» To do
Render the entries as a Markdown table with the columns "Row" and "Line," beginning at the line that contains "Open the Documentation tab" and stopping after the line that contains "Click the blue square". Number each row and leave out any blank lines.
----- Data listing -----
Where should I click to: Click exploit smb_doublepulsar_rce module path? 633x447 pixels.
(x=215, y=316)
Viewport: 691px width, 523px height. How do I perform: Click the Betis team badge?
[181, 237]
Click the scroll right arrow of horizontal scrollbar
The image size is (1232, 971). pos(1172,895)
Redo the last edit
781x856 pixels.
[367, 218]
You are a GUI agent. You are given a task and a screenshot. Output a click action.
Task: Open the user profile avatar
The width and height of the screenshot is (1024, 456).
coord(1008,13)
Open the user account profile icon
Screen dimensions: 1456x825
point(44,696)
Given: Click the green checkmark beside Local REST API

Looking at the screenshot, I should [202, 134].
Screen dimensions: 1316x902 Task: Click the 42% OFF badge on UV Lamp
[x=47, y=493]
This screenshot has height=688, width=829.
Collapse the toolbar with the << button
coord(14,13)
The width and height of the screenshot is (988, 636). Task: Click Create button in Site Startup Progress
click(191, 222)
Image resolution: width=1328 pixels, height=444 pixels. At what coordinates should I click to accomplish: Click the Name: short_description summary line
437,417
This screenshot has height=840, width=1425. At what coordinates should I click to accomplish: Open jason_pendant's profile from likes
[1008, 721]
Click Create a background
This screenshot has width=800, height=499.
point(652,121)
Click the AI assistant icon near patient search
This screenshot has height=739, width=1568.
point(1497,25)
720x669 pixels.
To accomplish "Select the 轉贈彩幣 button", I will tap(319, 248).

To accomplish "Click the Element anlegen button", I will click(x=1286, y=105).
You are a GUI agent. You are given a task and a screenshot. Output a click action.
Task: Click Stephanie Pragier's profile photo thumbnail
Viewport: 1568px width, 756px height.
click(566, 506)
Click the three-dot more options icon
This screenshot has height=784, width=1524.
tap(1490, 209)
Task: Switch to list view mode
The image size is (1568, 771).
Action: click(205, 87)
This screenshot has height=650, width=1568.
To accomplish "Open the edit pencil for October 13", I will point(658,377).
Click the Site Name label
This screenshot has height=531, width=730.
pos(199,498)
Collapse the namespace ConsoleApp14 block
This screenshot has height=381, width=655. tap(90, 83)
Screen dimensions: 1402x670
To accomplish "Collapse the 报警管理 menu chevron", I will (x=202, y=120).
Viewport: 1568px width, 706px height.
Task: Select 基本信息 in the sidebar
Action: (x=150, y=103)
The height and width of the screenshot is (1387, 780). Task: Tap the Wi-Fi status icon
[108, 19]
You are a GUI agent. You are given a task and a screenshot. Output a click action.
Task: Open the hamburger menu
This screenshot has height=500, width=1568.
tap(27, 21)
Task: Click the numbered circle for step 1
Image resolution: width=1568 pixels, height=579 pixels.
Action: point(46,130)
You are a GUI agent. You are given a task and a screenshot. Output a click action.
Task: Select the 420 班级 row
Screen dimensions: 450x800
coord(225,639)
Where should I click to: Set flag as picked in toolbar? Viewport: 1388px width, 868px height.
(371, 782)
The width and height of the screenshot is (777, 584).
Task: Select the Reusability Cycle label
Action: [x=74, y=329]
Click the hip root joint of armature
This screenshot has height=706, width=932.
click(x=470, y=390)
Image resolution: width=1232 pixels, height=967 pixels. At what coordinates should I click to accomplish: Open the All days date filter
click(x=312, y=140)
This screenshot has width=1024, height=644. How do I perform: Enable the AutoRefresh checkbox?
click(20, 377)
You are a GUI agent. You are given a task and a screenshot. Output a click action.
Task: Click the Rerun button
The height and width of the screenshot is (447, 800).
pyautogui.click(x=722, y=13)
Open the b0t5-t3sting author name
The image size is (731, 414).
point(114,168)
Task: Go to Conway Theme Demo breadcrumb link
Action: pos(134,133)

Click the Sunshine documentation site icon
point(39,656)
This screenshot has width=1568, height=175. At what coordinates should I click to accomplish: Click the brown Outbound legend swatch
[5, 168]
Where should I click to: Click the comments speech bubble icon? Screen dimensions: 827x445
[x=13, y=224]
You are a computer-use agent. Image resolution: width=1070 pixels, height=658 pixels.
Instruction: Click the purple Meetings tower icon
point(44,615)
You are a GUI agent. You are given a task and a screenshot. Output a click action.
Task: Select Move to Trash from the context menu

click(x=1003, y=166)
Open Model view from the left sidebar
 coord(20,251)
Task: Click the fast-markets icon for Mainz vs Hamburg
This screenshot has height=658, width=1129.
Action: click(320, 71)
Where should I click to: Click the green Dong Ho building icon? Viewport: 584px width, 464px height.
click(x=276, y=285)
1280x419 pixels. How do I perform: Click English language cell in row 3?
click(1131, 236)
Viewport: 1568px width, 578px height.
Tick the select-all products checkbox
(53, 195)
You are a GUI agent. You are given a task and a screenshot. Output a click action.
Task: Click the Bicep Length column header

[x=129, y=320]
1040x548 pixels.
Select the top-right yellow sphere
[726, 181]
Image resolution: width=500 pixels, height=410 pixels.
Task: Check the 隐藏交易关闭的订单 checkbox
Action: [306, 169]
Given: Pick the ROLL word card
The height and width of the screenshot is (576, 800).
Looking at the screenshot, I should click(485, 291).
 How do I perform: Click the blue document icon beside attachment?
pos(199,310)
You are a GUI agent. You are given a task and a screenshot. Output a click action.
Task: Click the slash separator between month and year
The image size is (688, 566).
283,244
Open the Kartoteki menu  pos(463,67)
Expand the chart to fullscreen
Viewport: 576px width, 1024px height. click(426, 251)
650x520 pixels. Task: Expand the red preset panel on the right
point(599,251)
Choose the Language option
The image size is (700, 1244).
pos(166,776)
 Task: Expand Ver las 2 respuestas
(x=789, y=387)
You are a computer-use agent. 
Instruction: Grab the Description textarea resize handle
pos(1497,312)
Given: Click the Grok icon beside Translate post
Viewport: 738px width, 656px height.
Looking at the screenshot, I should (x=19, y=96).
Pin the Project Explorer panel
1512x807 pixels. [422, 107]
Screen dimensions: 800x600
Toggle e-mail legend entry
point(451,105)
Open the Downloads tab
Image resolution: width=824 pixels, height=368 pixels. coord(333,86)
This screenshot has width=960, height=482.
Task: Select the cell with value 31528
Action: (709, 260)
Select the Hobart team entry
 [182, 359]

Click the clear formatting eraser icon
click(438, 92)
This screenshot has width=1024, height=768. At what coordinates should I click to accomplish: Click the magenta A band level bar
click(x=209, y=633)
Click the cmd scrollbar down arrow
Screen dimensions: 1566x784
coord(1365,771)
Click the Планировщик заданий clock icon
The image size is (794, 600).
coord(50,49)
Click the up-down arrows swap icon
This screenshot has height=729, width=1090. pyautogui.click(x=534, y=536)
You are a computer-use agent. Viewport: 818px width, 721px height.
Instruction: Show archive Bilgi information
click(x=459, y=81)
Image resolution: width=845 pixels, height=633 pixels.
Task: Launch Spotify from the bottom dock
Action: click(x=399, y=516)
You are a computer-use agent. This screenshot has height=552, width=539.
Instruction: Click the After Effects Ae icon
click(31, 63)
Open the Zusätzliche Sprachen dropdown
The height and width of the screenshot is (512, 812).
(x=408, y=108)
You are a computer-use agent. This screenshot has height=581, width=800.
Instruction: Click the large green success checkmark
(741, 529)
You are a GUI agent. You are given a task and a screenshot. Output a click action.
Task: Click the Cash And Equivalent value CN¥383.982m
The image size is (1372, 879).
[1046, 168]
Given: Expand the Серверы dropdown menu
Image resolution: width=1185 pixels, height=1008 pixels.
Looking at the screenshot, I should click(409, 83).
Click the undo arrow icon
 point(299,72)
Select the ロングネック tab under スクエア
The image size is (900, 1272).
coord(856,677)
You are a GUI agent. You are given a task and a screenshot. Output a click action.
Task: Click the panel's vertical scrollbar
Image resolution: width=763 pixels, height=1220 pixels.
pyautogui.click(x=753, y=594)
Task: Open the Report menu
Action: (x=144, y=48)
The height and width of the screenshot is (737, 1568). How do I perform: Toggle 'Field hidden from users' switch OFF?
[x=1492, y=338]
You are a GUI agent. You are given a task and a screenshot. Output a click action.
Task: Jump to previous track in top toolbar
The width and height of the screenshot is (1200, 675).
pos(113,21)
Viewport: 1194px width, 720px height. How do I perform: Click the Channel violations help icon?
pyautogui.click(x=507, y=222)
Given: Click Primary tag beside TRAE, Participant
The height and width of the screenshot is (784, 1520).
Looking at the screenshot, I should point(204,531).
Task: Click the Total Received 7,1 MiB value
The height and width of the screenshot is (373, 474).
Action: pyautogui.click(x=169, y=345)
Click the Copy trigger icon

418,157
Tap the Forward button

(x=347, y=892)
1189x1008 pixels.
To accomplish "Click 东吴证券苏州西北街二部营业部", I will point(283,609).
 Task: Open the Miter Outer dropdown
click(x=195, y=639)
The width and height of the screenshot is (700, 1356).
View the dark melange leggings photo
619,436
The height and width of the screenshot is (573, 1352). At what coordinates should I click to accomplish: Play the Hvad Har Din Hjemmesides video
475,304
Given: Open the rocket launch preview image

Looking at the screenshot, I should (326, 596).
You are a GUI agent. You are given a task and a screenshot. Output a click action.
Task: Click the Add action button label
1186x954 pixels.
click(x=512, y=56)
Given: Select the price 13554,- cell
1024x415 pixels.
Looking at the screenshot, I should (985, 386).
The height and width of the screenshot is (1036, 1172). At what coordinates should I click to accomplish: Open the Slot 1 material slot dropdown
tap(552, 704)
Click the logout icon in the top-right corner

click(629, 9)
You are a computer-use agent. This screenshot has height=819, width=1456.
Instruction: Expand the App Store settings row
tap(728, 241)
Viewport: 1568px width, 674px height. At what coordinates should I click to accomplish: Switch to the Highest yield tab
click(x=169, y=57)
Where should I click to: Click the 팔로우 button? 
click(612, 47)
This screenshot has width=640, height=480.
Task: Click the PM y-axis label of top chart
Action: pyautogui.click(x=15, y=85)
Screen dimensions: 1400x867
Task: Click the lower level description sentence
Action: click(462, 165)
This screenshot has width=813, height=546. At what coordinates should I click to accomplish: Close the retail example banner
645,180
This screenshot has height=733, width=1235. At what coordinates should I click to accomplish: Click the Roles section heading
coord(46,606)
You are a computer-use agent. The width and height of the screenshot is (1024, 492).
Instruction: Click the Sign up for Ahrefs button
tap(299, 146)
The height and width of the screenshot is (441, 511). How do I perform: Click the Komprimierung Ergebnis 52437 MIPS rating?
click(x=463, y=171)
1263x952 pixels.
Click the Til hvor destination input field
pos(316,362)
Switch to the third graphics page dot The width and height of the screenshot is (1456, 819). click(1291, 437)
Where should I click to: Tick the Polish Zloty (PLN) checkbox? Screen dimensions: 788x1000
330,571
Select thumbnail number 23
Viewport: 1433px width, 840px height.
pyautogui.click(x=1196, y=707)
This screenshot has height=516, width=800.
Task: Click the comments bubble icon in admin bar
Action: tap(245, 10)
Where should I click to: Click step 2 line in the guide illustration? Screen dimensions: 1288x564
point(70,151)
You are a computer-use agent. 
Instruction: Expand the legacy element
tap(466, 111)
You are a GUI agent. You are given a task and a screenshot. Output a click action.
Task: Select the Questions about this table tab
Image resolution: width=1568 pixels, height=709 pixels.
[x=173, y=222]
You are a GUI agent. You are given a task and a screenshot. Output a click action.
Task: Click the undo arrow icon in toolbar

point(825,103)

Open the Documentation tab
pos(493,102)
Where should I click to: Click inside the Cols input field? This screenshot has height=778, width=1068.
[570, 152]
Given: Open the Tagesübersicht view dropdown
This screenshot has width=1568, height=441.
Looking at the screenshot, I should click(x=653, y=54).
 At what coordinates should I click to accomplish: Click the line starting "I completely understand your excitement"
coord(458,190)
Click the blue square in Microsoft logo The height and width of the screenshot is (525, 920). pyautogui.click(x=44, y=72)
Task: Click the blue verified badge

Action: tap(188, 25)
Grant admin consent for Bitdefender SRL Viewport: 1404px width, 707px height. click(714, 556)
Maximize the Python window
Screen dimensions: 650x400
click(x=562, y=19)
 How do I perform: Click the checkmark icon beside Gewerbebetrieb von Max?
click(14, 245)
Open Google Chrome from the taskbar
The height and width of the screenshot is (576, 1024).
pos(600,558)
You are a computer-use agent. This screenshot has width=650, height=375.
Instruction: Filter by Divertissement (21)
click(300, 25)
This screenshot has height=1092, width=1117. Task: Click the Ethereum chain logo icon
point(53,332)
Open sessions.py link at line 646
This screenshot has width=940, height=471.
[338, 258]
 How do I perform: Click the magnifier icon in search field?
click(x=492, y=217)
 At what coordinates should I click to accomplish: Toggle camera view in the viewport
-----
» Result for this exercise
| Row | Line |
|---|---|
| 1 | Open the Documentation tab |
| 2 | pos(493,102) |
| 3 | Where should I click to: Click inside the Cols input field? This screenshot has height=778, width=1068. |
| 4 | [570, 152] |
| 5 | Given: Open the Tagesübersicht view dropdown |
| 6 | This screenshot has width=1568, height=441. |
| 7 | Looking at the screenshot, I should click(x=653, y=54). |
| 8 |  At what coordinates should I click to accomplish: Click the line starting "I completely understand your excitement" |
| 9 | coord(458,190) |
| 10 | Click the blue square in Microsoft logo The height and width of the screenshot is (525, 920). pyautogui.click(x=44, y=72) |